Given request
In the post on C++ catch blocks, what is retval set to inside the catch (...) block?

Supplied passage
/---

Preferred style for C++ catch blocks

I have a question about the catch block for try/catch combinations. I am using the try statement without caring what the specific error is, just that an error was thrown. Hence, I used the catch (...) construct which will capture anything. To show what I mean, here is the code in its entirety:

      try
        {
          tmp_rgb[0] = static_cast<double> (stoi (str.substr (1,1), nullptr, 16))
                       / 15.0;
          tmp_rgb[1] = static_cast<double> (stoi (str.substr (2,1), nullptr, 16))
                       / 15.0;
          tmp_rgb[2] = static_cast<double> (stoi (str.substr (3,1), nullptr, 16))
                       / 15.0;
        }
      catch (...)
        {
          retval = false;
        }

The function stoi is part of the std library so it will throw a variable of type std::exception. Should I explicitly look for that? To my mind, it seems overly verbose to include that type information when I have no plans to use it. I guess I think of it similarly to using the auto keyword when I don’t particularly care to know what the type is.

Agree to your position :+1: In your particular case ... clearly documents, if the try-block fails, there is nothing better that can be done. Giving an explicit type in the catch block makes me having to look up, what can all be thrown inside this try-block.

\---

Dataset section
/---

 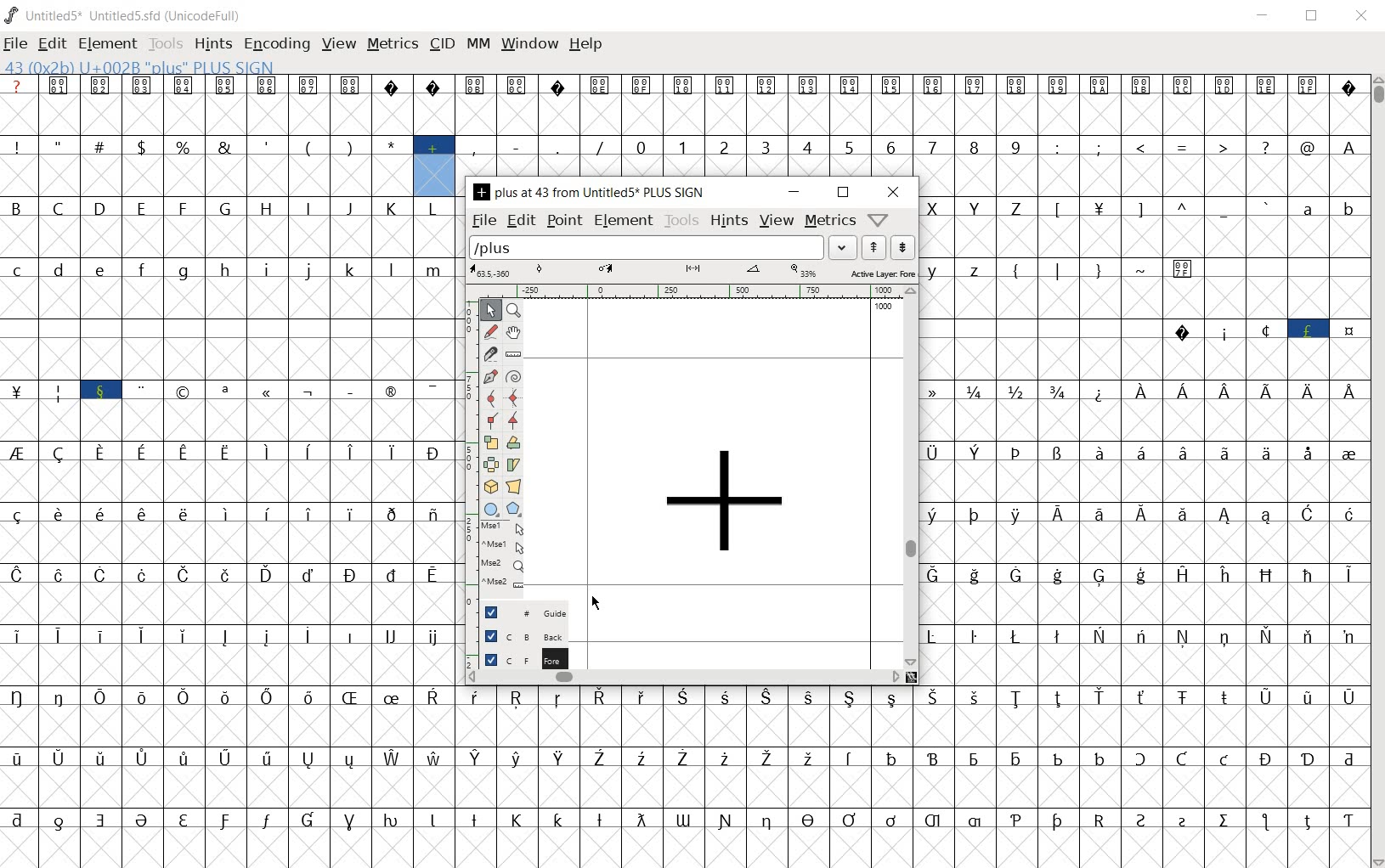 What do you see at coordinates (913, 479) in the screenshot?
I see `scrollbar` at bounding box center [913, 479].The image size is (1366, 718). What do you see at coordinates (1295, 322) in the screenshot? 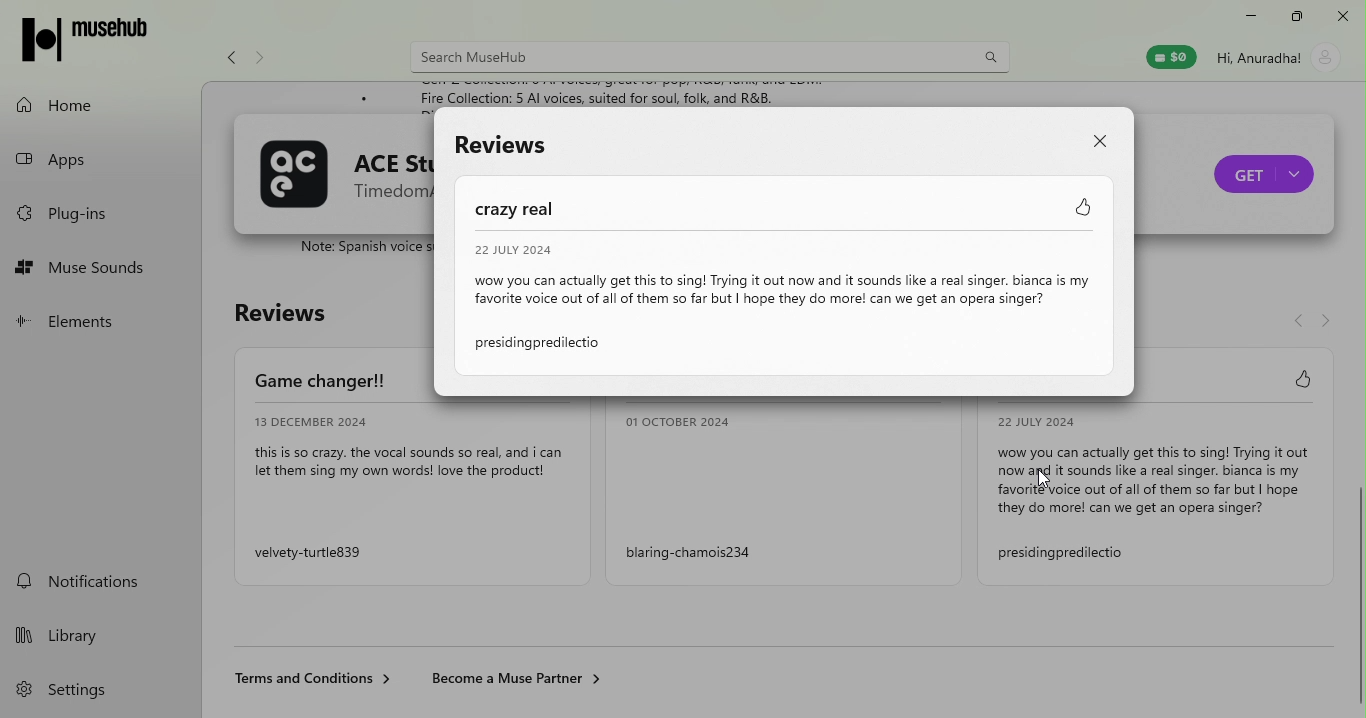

\---

Full answer
retval is set to false.